Recently, Gene Roche remarked that one thing he admired about my blog was my willingness to document the mistakes I make in my teaching. But isn’t making mistakes the best way to learn? After all, if one is unwilling to risk making mistakes, one’s learning must be inhibited. Think of the students that have something to contribute to a class discussion, but are unwilling to speak it, fearing they could be wrong. As a consequence, the class doesn’t reach the correct conclusion, or at a minimum takes longer to get there. (By contrast, if they are wrong, there is no harm, no foul to the process of learning.) Potential social gain, but little potential social cost.

But does “school” as it currently exists promote risk taking? I suspect not. I know that mistakes are not encouraged.

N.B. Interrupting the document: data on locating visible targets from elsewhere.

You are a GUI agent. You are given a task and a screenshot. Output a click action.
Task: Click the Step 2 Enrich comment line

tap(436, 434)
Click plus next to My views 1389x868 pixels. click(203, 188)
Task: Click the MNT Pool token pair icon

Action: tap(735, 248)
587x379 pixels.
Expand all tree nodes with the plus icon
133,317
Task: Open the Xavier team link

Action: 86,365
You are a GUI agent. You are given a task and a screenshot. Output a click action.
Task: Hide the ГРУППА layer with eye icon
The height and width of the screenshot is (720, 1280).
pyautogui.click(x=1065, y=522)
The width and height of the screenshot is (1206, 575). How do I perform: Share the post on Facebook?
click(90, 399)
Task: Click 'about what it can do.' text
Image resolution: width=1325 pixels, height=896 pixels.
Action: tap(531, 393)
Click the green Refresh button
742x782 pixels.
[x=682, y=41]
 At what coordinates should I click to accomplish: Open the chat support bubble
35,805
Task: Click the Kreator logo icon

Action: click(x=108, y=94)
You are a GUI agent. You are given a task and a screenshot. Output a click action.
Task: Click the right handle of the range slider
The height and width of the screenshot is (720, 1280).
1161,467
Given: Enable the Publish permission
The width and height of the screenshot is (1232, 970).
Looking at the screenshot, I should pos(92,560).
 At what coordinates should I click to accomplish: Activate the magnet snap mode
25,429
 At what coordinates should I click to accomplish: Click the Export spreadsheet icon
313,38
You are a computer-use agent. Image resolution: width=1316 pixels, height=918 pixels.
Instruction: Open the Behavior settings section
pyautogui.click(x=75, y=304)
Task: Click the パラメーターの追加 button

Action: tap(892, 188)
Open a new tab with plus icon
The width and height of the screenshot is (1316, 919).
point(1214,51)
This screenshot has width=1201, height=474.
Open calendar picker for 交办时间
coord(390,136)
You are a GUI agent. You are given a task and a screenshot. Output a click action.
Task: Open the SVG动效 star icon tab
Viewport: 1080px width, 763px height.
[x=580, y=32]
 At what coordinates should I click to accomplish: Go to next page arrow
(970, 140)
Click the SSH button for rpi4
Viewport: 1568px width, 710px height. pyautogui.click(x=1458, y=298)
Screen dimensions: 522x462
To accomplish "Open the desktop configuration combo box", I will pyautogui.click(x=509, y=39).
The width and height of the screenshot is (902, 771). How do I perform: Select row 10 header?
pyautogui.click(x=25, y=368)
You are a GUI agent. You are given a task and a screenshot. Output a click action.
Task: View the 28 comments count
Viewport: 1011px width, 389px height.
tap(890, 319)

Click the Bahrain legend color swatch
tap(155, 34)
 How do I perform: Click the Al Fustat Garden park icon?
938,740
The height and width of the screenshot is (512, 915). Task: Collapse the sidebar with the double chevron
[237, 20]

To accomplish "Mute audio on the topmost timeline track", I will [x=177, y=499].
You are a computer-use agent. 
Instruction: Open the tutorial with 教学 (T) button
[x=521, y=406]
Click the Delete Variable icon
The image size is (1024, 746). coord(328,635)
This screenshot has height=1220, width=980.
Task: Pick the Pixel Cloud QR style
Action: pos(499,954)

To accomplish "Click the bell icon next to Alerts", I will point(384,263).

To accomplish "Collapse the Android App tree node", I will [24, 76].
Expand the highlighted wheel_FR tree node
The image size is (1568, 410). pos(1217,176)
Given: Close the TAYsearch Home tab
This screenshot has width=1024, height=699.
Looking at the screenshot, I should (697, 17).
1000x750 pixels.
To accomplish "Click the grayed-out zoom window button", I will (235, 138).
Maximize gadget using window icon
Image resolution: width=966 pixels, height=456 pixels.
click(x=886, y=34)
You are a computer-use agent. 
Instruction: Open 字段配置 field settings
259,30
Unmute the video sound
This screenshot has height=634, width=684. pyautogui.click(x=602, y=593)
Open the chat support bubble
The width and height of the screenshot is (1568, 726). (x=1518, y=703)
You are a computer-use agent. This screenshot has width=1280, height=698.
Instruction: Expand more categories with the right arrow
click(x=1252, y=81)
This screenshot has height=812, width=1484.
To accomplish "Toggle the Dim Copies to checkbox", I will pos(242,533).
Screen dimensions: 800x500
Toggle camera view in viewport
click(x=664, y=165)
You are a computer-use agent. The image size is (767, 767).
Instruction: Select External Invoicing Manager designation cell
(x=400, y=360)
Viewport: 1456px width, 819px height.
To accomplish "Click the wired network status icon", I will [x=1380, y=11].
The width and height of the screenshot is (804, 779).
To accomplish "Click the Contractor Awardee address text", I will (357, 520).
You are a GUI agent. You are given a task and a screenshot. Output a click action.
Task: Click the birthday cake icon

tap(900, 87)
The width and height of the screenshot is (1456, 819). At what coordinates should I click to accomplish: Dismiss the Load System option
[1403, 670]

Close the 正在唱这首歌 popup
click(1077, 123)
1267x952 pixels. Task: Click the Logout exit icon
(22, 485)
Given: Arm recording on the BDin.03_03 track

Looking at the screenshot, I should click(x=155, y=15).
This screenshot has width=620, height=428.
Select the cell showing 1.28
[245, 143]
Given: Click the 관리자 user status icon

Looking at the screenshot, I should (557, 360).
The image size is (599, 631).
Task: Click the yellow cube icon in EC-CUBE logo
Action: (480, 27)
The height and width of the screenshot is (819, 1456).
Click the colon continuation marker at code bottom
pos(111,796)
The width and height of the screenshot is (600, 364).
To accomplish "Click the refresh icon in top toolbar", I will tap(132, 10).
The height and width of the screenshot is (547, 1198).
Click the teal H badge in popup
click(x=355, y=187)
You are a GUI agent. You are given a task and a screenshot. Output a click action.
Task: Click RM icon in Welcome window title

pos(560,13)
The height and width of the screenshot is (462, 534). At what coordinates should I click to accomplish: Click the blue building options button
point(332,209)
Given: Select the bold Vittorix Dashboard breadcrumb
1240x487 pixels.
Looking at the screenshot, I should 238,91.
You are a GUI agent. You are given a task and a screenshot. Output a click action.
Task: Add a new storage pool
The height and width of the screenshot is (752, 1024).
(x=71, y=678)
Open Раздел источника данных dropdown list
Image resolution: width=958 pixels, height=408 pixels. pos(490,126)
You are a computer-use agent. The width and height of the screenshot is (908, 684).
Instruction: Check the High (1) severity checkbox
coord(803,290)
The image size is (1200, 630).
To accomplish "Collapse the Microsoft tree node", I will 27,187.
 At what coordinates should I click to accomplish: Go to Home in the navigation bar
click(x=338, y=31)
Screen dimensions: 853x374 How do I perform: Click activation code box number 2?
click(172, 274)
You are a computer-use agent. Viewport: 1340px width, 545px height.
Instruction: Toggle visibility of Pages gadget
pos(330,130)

Mistakes are looked at as failures, rather than potential stepping stones towards the truth. (Is this outcome a result of the industrial model of school?) When a student makes a mistake, their grade is reduced. And grades are the currency of the realm.

Of course, professional practice, however imperfectly, understands the need to make mistakes. Certainly, that’s the way that knowledge progresses. Could it be that school doesn’t provide a good model for real world practice?

I guess that’s all I’m trying to accomplish when I blog about my mistakes: to provide a model of good learning practice, one that corresponds to the real world.